China Communications Construction debarment row brews as concerns grow over Malaysia’s award of $12.3bn rail project
5 January 2017. By Toh Han Shih.
Public evidence from the World Bank contradicts claims by Malaysian minister Abdul Rahman Dahlan that China Communications Construction Co, or CCCC, has not been debarred by the multilateral lender, as concerns grow that the Chinese state-owned firm is the prime contractor for Malaysia’s 55 billion ringgit ($12.3 billion) East Coast Rail Link.
“A debarred company cannot be engaged in World Bank-financed projects until it is released off the debarment list,” a World Bank spokeswoman told MLex.
The World Bank’s website indicates that CCCC was debarred from Jan. 12, 2009 to Jan. 11 2017, for fraudulent practices — specifically, misrepresenting facts to influence procurement or contracts, including anticompetitive collusion in pricing. Initially, the World Bank had debarred CCCC subsidiary China Road & Bridge Corp over an infrastructure project in the Philippines, but the eight-year ban extends to CCCC and all the companies it controls, the bank said.
On Dec. 8, 2016, in the upper house of the Malaysian parliament, Rahman, a minister in the Prime Minister’s Department, said the World Bank had debarred China Road & Bridge Corp but not CCCC, adding that claims of CCCC having been debarred were designed to “confuse people.”
CCCC is one of the world’s biggest infrastructure construction firms. It is listed on the Hong Kong Stock Exchange and the Shanghai Stock Exchange, and its American depositary receipts are traded in the US.
On Nov. 1, 2016, in Bejing, Malaysian Prime Minister Najib Razak and Chinese Prime Minister Li Keqiang witnessed the award of the 55 billion ringgit East Coast Rail Link contract to CCCC and other companies. CCCC told MLex that its share of the deal to build the 620 kilometer railway in Malaysia was worth 46 billion ringgit.
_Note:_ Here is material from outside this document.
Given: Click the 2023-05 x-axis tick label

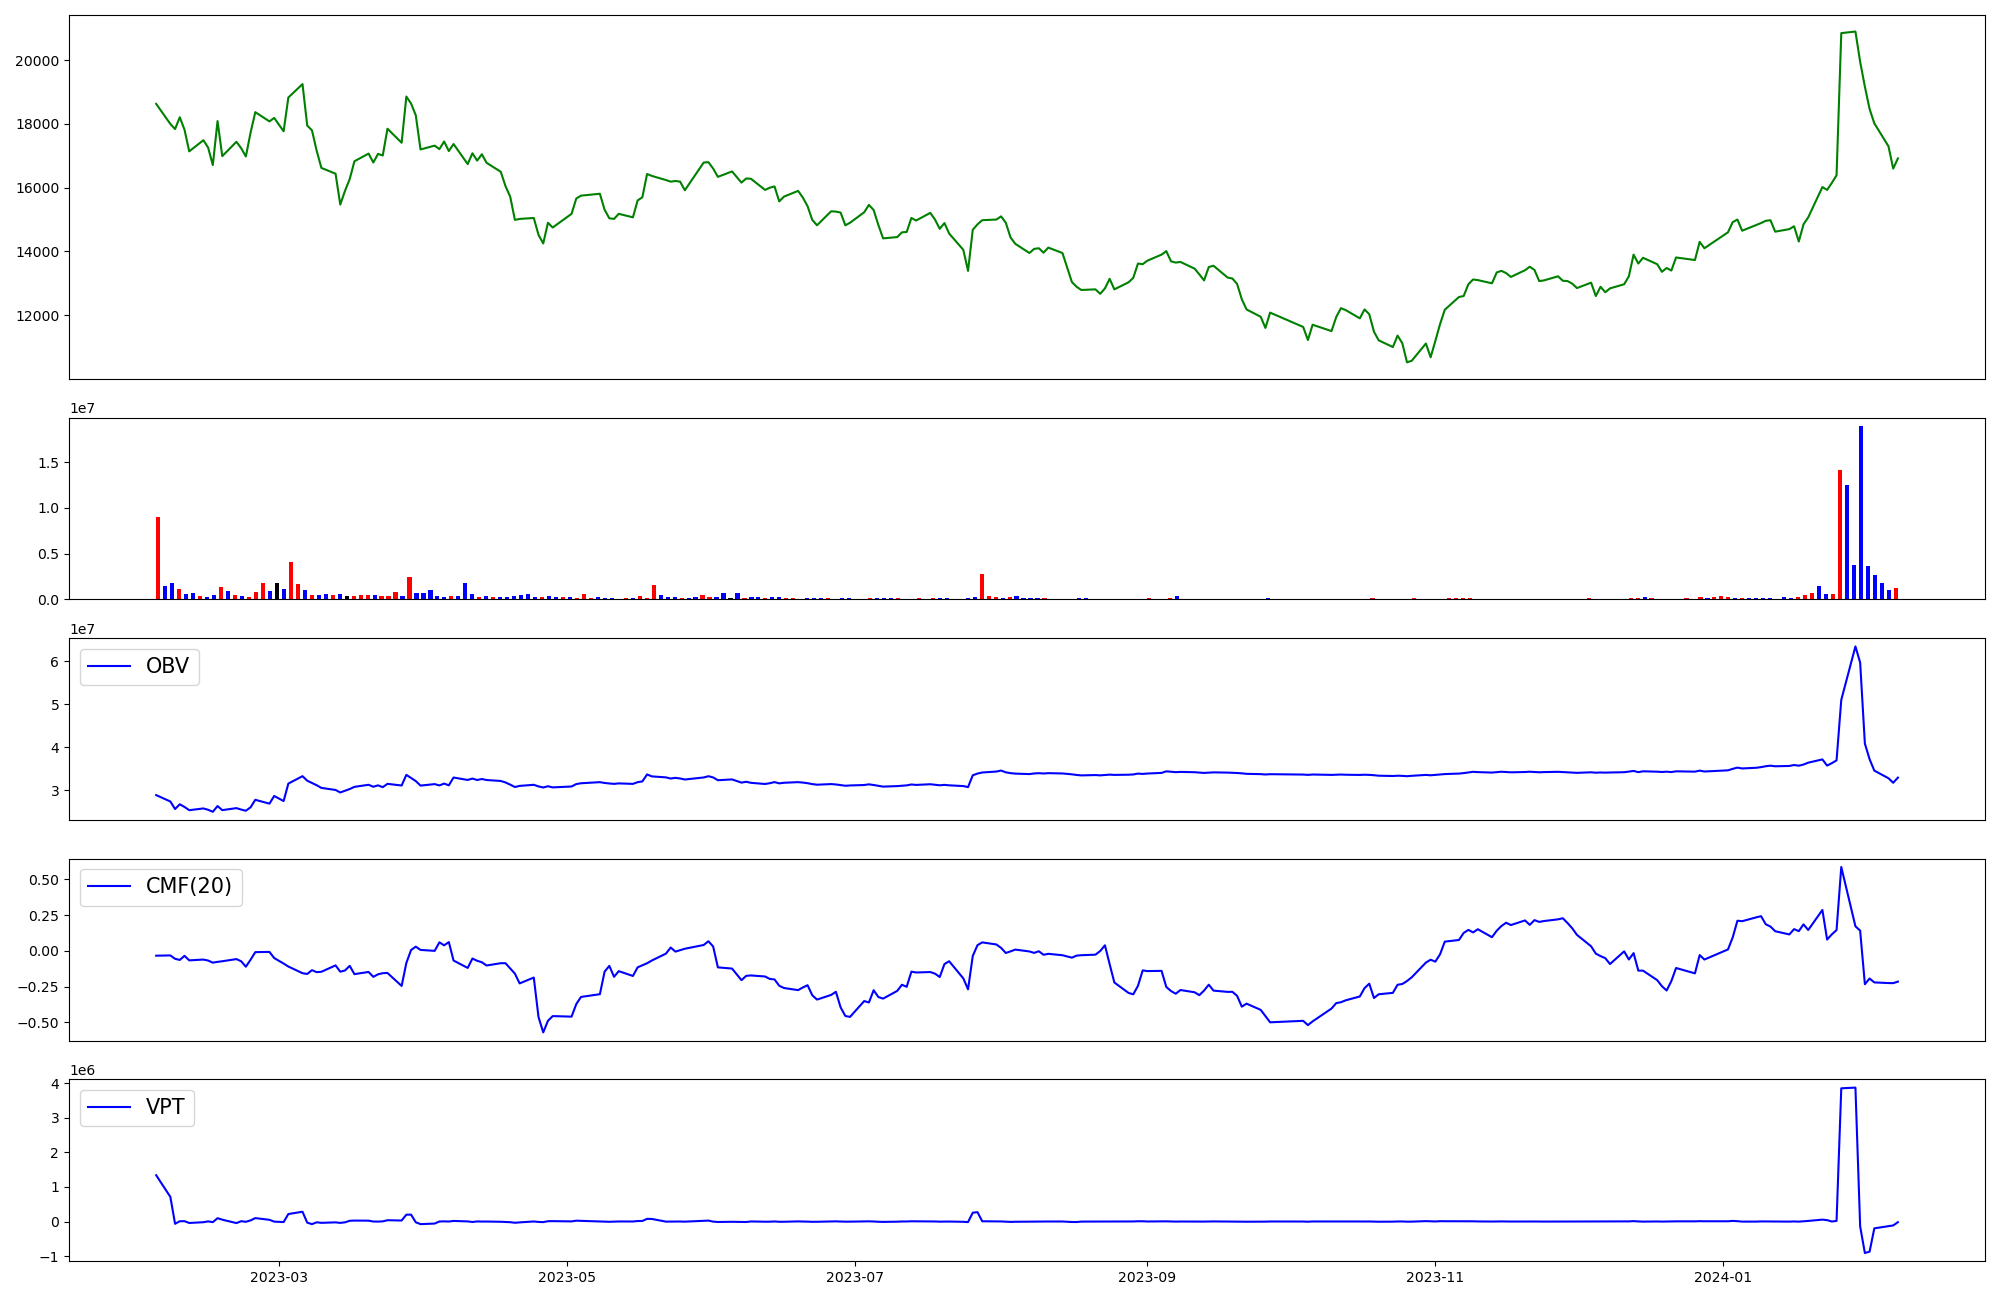Looking at the screenshot, I should (x=567, y=1277).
It is one of the biggest contracts Malaysia has ever granted to a single company, and it was awarded without a competitive tender.
Sivarasa Rasiah, a Malaysian opposition member of parliament, said he intended to raise questions about the contract in the next parliamentary session in March.
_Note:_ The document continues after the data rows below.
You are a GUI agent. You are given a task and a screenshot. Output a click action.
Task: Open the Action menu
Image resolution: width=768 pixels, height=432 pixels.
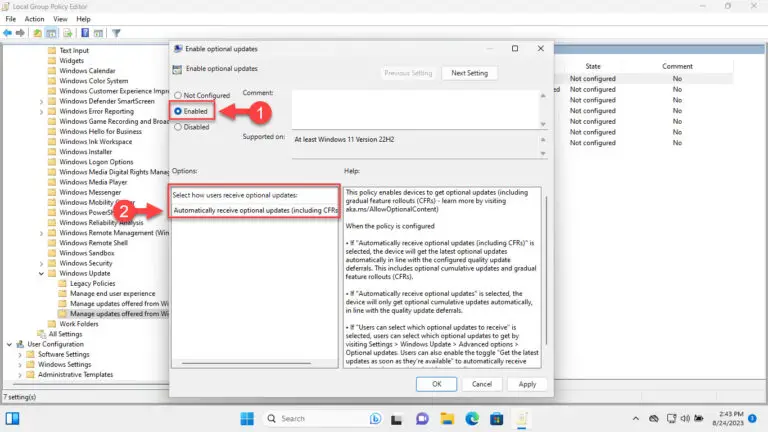click(35, 18)
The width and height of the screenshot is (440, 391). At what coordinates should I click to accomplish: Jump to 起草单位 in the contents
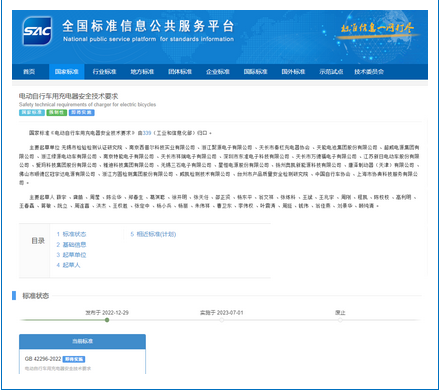[71, 255]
“Of course it is a serious problem that a blacklisted company can win such a huge contract,” he said. “This is in my opinion a grossly inflated price.”
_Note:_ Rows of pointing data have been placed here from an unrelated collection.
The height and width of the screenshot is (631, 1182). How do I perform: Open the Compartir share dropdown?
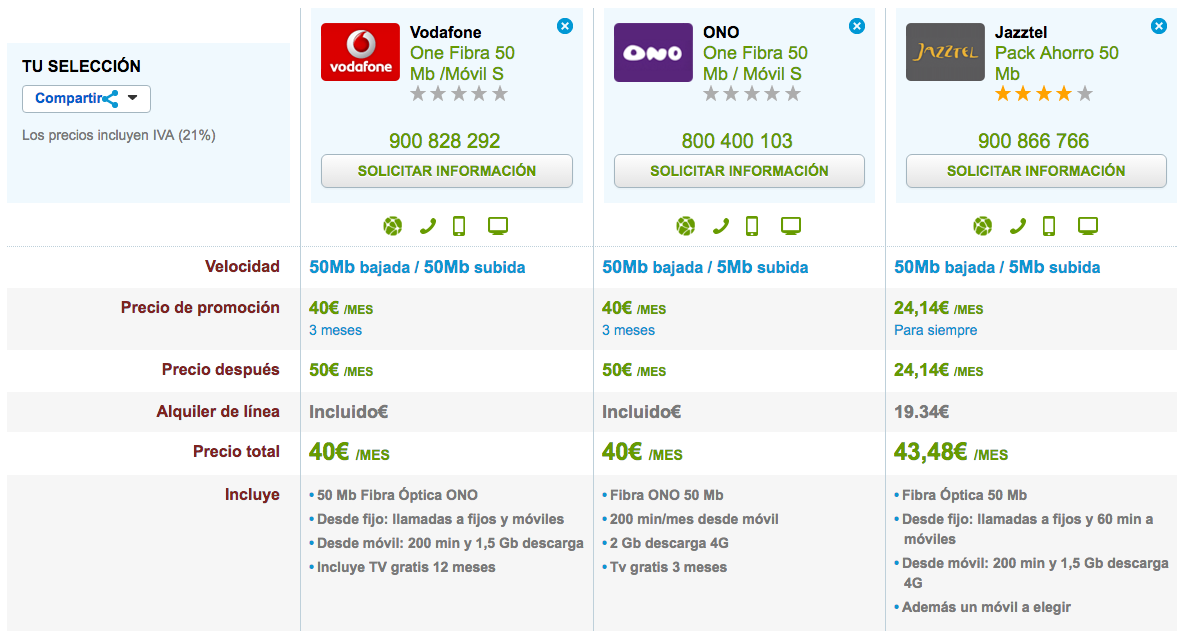coord(87,99)
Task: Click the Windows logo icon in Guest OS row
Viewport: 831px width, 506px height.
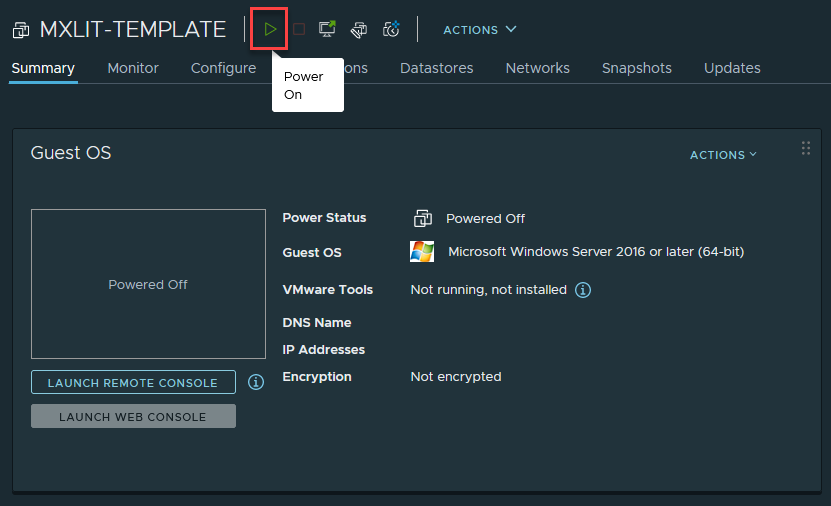Action: pos(422,252)
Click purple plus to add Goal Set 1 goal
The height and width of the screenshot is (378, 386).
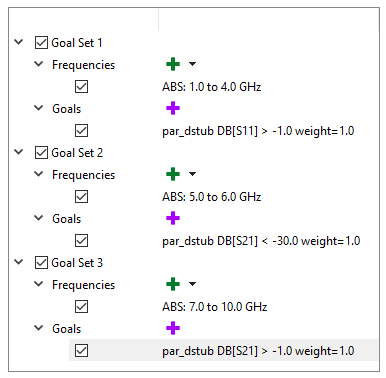click(x=173, y=108)
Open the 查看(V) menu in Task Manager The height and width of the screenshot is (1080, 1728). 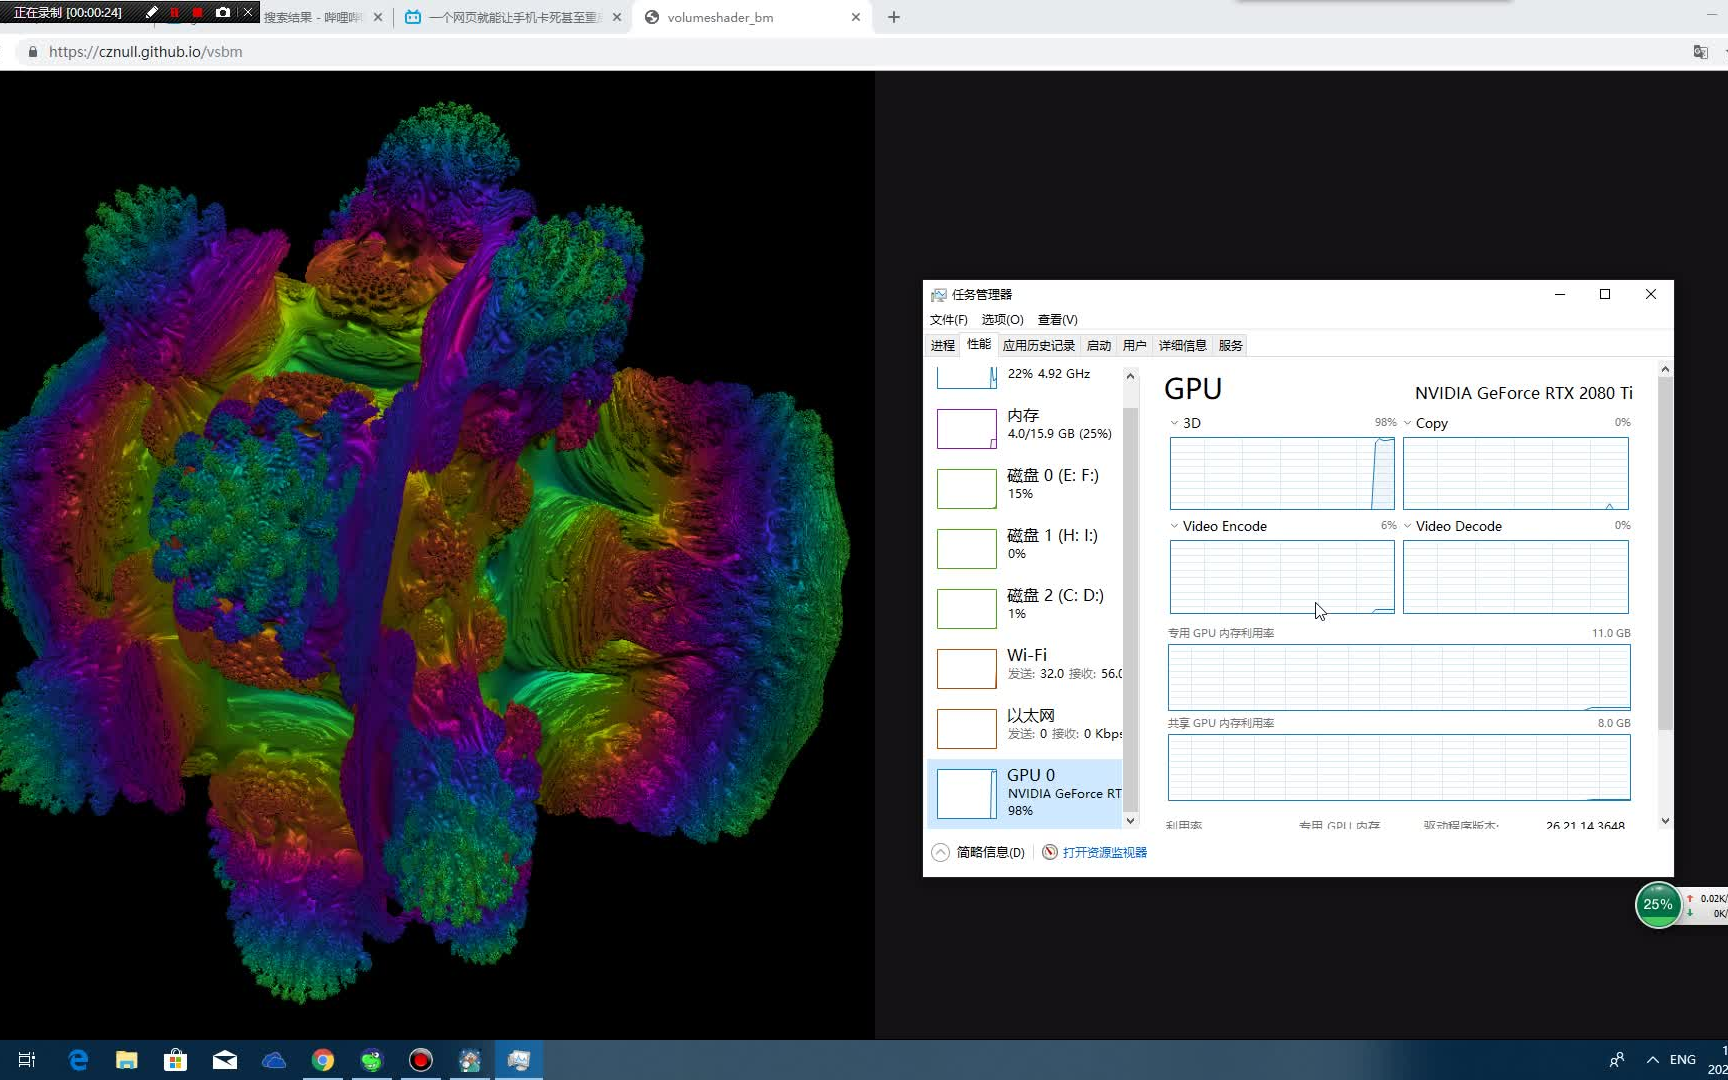click(1057, 319)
Sivarasa and analysts say similar rail projects typically cost far less than 55 billion ringgit, with some brought in for half that sum.
Sivarasa and a London-based whistleblower website Sarawak Report say the hefty price tag for the rail project has raised questions over whether some of the funds have been earmarked to offset the heavy financing obligations of 1Malaysia Development Berhad, a Malaysian state fund that is accused by US and Swiss authorities of having billions of dollars laundered. In the London Court of International Arbitration, International Petroleum Investment Co, an Abu Dhabi sovereign wealth fund, is seeking $6.5 billion from 1MDB.
CCCC’s 46 billion ringgit contract is based on market prices, the company told MLex. “As a world-renowned international contractor, CCCC is dedicated to provide the highest-quality services, while maintaining our commitment to integrity, business ethics and social responsibility,” it said.
Sarawak Report alleged that as part of the rail deal, a company nominated by, but unrelated to, CCCC would acquire majority stakes in two Malaysian companies — Putrajaya Perdana Berhad and Loh & Loh Corp — for a total of $315 million. Both companies are controlled by Malaysian businessman Low Taek Jho, widely known as Jho Low, Sarawak Report alleged. The US Department of Justice has alleged that Jho Low is one of the key players involved in laundering billions of dollars of 1MDB funds. He is also a person of interest in investigations of 1MDB by authorities of Singapore and other jurisdictions, as MLex has reported.
Putrajaya Perdana Berhad was involved in the transfer of 70 million ringgit from SRC International, a former subsidiary of 1MDB, to Najib’s personal bank accounts, according to charts displayed by Malaysian Attorney General Mohamed Apandi Ali at a press conference in January last year.
To prove its case, Sarawak Report displayed photographs of documents that it said were parts of contracts agreed between CCCC and Malaysian parties.
In an emailed reply to MLex’s enquiries, CCCC said: “We have no knowledge of the claims in those articles. The documents shown in the article are not CCCC documents, we don’t know who created them or where they originated. As far as we know, none of our employees related to the project have seen these documents and we are not aware of the transactions set out in the documents.”
Jho Low did not reply to questions put to him by MLex via email.